_The task_. Of the entries below, return exactly those lines that fall between the one containing "Where should I click to: Open the @razhael" and the one containing "Screen dimensions: 278x192", the two end lines included.

_Saved entries_.
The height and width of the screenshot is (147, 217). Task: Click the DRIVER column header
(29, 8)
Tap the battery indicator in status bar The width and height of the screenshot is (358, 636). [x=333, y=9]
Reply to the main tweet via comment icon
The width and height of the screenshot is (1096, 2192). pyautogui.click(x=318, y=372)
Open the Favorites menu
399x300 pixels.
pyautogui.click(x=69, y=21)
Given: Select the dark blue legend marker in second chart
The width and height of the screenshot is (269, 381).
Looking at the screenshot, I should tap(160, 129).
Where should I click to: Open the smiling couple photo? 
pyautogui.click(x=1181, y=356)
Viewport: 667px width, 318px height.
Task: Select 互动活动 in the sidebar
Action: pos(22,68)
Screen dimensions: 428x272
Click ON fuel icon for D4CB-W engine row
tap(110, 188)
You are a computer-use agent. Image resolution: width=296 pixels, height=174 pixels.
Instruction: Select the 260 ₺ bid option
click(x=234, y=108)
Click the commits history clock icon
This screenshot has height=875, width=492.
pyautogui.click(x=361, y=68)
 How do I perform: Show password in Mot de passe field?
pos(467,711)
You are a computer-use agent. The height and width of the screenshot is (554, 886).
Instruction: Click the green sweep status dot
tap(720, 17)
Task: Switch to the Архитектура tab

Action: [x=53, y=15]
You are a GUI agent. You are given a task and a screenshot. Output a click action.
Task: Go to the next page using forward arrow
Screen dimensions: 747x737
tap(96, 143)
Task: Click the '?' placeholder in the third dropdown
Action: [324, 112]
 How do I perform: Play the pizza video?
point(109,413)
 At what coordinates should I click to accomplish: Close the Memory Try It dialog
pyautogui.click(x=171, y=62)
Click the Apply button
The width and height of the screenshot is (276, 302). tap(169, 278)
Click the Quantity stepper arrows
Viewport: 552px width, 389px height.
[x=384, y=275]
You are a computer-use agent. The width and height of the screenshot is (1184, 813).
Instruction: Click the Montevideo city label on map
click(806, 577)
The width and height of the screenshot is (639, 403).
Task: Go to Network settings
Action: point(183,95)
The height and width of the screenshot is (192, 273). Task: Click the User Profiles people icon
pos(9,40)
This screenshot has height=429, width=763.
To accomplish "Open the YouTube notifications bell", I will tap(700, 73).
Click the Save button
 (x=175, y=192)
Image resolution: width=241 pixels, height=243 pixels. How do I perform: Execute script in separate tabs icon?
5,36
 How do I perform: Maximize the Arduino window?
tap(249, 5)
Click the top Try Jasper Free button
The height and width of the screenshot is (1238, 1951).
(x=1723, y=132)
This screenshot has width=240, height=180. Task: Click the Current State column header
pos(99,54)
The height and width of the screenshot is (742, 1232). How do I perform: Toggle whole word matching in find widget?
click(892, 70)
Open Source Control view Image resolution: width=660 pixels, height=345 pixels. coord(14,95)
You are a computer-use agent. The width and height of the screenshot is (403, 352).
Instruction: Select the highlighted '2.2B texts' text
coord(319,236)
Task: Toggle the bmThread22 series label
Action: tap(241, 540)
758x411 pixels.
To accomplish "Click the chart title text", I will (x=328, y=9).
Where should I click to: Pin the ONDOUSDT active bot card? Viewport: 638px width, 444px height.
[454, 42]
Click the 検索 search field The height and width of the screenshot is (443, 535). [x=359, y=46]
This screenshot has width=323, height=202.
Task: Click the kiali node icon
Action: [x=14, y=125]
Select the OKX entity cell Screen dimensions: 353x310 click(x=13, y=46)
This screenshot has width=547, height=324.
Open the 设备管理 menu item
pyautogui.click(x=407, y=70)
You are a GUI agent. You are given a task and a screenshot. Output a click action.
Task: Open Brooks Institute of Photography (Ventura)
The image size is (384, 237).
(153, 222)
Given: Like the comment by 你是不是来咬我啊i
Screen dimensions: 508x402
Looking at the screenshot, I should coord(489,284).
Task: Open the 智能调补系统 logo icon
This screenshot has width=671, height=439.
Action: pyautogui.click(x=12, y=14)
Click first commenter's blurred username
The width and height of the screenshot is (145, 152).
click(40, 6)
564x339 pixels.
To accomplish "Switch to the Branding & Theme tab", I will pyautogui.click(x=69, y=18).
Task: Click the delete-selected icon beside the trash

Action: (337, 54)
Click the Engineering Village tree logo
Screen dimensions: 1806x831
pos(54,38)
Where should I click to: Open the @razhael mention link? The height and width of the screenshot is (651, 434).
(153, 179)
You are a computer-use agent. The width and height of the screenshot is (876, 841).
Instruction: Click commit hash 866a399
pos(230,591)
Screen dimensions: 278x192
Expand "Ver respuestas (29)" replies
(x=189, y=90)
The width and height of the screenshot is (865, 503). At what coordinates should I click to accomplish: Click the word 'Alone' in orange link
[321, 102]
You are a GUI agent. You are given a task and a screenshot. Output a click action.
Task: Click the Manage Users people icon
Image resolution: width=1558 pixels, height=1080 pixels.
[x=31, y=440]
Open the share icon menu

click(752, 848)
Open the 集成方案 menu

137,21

_The answer_.
Where should I click to: Open the @razhael mention link? The height and width of the screenshot is (651, 434).
(153, 179)
You are a computer-use agent. The width and height of the screenshot is (876, 841).
Instruction: Click commit hash 866a399
pos(230,591)
Screen dimensions: 278x192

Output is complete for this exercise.